Background: Epithelial to mesenchymal transition (EMT) is a major determinant of cancer
metastasis and is closely linked with TGF-β1. Intracellular proteins, including E. Cadherin, N.
Cadherin and Vimentin are directly related to EMT that affect cell migration and adhesion; on the
other hand, non muscle myosin (NM) has a central role in cytokinesis, migration and adhesion.
Objective: We aimed to explore the association of EMT and metastasis with TGF-β1 through regulation
of non-muscle myosin II-A (NMII-A) and its interaction with Hexosamine Biosynthesis
Method: Protein expression changes were assessed by western blotting and immunofluorescent
staining while transcription level changes were assessed by qRT-PCR. EMT was assessed by phenotypic
analysis, wound healing, proliferation and transwell migration assay in vitro while in vivo
studies were conducted in BALB/c nude mice for lung orthotopic and tail vein metastasis models.
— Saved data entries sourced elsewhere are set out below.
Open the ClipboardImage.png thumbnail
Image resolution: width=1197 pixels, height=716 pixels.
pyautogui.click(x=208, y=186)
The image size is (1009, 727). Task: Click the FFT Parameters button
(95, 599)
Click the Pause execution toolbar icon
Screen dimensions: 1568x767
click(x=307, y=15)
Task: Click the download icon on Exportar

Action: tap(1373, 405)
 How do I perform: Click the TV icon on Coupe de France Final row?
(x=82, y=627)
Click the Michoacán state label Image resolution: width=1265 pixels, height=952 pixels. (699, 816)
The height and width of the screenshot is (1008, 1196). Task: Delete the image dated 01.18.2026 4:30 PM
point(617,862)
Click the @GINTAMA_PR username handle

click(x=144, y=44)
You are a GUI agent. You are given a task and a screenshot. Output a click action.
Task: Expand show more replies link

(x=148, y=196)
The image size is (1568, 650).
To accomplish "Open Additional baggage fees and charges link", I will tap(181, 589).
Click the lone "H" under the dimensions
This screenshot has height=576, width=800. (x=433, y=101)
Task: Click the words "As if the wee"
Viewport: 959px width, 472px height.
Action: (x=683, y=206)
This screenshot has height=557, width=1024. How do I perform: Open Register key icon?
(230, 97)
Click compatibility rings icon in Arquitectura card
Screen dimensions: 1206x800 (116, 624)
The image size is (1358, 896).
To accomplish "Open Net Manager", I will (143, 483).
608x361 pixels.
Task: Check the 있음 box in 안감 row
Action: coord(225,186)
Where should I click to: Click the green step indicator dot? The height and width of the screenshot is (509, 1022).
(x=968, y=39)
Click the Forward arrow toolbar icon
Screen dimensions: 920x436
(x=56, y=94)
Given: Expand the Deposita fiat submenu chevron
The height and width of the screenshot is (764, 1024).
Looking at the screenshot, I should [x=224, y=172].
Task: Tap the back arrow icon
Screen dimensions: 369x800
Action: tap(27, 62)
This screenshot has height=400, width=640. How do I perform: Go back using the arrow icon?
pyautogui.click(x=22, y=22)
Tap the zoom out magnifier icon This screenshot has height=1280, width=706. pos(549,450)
Results: We demonstrated that regulation of JNK/ P38/PI3K by TGF-β1 led to down expression of
NMII-A which promoted EMT and lung cancer metastasis. This down expression of NMII-A conversely
upregulated the expression of Core 2 N-acetyl Glucosaminyl Transferase mucin type
(C2GnT-M) and further facilitated up-regulation and down-regulation of N-acetylglucosaminyltransferase
(GnT) -V and -III respectively; moreover, NMII-A K.D cells showed 3 times
more tendency to migrate towards brain in vivo.
Conclusion: The study reports a novel pathway through which NMII-A negatively regulates EMT
and metastasis via up regulation of C2GnT-M, GnT-V and down expression of GnT-III. These findings
of lung cancer may further be required to study other cancer types.